PROMPT → All entries below are to be set down again exactly as given.
---- DATA SUPPLIED
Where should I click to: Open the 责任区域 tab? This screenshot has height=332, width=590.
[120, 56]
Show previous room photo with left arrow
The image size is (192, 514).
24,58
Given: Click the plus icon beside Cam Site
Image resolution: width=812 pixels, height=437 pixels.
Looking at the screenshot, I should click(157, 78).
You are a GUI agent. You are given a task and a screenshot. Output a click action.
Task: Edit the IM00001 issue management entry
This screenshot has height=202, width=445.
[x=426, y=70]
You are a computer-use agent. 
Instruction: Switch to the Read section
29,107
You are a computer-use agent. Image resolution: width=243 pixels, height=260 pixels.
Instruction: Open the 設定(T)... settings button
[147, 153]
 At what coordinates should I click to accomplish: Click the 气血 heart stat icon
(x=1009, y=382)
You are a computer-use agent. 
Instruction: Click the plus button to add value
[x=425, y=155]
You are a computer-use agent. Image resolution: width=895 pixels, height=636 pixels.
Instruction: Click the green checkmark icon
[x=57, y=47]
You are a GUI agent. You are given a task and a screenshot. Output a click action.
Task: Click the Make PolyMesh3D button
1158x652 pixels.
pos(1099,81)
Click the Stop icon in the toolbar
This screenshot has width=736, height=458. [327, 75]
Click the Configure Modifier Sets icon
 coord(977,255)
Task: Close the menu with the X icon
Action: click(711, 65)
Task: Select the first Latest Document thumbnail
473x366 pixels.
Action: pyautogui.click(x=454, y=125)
--------
ANSWER BOX →
Where should I click to: Open the 责任区域 tab? This screenshot has height=332, width=590.
[120, 56]
Show previous room photo with left arrow
The image size is (192, 514).
24,58
Given: Click the plus icon beside Cam Site
Image resolution: width=812 pixels, height=437 pixels.
Looking at the screenshot, I should click(157, 78).
You are a GUI agent. You are given a task and a screenshot. Output a click action.
Task: Edit the IM00001 issue management entry
This screenshot has height=202, width=445.
[x=426, y=70]
You are a computer-use agent. 
Instruction: Switch to the Read section
29,107
You are a computer-use agent. Image resolution: width=243 pixels, height=260 pixels.
Instruction: Open the 設定(T)... settings button
[147, 153]
 At what coordinates should I click to accomplish: Click the 气血 heart stat icon
(x=1009, y=382)
You are a computer-use agent. 
Instruction: Click the plus button to add value
[x=425, y=155]
You are a computer-use agent. Image resolution: width=895 pixels, height=636 pixels.
Instruction: Click the green checkmark icon
[x=57, y=47]
You are a GUI agent. You are given a task and a screenshot. Output a click action.
Task: Click the Make PolyMesh3D button
1158x652 pixels.
pos(1099,81)
Click the Stop icon in the toolbar
This screenshot has width=736, height=458. [327, 75]
Click the Configure Modifier Sets icon
 coord(977,255)
Task: Close the menu with the X icon
Action: click(711, 65)
Task: Select the first Latest Document thumbnail
473x366 pixels.
Action: pyautogui.click(x=454, y=125)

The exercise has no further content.